Dataset entries:

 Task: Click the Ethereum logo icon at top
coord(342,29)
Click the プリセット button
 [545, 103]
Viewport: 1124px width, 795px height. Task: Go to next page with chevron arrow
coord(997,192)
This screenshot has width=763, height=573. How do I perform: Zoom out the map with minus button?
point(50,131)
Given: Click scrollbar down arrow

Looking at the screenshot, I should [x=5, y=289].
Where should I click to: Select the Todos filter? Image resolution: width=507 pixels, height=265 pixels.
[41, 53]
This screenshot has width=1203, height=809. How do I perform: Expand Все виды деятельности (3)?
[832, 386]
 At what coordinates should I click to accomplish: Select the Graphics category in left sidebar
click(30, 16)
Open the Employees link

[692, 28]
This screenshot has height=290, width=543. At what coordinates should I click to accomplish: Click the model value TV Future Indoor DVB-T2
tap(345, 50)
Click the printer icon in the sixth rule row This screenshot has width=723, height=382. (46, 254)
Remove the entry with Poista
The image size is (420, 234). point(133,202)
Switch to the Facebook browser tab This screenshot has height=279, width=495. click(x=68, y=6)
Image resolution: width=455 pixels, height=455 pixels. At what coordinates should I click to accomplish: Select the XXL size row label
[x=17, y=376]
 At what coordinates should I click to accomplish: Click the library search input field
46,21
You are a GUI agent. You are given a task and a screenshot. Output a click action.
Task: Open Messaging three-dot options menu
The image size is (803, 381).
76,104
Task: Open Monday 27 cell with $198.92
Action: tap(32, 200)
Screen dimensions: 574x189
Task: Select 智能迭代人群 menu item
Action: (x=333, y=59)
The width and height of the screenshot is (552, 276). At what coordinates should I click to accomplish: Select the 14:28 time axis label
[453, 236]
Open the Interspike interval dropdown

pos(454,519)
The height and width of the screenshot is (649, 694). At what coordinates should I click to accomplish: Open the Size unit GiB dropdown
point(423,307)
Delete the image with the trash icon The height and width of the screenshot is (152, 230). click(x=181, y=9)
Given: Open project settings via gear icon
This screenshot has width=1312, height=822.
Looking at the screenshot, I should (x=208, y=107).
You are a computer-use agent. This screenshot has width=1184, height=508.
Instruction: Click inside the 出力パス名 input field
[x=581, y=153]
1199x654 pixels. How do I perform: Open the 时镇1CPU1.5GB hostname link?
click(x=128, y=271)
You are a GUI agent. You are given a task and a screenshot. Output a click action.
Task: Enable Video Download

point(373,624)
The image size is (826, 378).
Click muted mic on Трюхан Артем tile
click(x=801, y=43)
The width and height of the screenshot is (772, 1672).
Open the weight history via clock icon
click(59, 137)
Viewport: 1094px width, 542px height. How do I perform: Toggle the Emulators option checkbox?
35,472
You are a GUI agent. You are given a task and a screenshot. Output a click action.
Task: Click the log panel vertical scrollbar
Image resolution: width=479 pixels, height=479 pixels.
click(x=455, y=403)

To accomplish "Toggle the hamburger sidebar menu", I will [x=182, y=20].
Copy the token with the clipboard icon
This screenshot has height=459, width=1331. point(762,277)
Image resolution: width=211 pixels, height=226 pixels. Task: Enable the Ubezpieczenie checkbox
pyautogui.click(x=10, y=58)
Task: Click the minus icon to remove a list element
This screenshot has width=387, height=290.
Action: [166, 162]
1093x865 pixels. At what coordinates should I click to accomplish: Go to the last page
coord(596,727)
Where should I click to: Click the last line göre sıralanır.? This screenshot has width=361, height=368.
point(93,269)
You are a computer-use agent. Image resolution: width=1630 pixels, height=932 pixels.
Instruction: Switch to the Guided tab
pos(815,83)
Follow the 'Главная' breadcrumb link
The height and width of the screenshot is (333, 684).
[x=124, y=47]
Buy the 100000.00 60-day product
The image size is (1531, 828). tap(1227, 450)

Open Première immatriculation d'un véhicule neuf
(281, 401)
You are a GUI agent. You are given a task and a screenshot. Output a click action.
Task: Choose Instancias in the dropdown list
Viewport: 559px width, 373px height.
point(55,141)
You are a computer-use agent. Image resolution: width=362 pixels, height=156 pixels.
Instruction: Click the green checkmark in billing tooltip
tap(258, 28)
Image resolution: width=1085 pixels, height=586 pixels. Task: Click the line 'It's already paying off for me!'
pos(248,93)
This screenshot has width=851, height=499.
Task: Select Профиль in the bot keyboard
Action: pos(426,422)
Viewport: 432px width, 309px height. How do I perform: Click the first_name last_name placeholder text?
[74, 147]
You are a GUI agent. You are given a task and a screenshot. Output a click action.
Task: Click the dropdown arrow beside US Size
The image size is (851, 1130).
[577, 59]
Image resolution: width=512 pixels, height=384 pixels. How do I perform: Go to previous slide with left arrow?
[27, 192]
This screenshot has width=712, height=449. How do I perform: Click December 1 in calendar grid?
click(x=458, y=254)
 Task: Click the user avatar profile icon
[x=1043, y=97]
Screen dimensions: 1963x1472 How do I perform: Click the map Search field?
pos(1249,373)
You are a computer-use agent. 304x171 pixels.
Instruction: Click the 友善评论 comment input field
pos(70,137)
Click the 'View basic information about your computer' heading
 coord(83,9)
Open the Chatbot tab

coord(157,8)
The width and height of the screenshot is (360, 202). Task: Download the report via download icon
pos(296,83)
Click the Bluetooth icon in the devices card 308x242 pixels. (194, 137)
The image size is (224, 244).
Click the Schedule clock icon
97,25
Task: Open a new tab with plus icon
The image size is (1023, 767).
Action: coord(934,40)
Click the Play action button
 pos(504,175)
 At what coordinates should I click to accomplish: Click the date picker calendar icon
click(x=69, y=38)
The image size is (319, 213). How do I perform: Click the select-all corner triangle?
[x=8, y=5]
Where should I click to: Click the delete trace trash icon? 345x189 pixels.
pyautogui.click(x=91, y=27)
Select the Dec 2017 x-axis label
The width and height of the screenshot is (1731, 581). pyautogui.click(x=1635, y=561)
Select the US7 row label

• [TASK DESCRIPTION] Look for the word "list" in every line of the records. State how many lines contain it, and write only the number.

• [WRITTEN RESPONSE] 2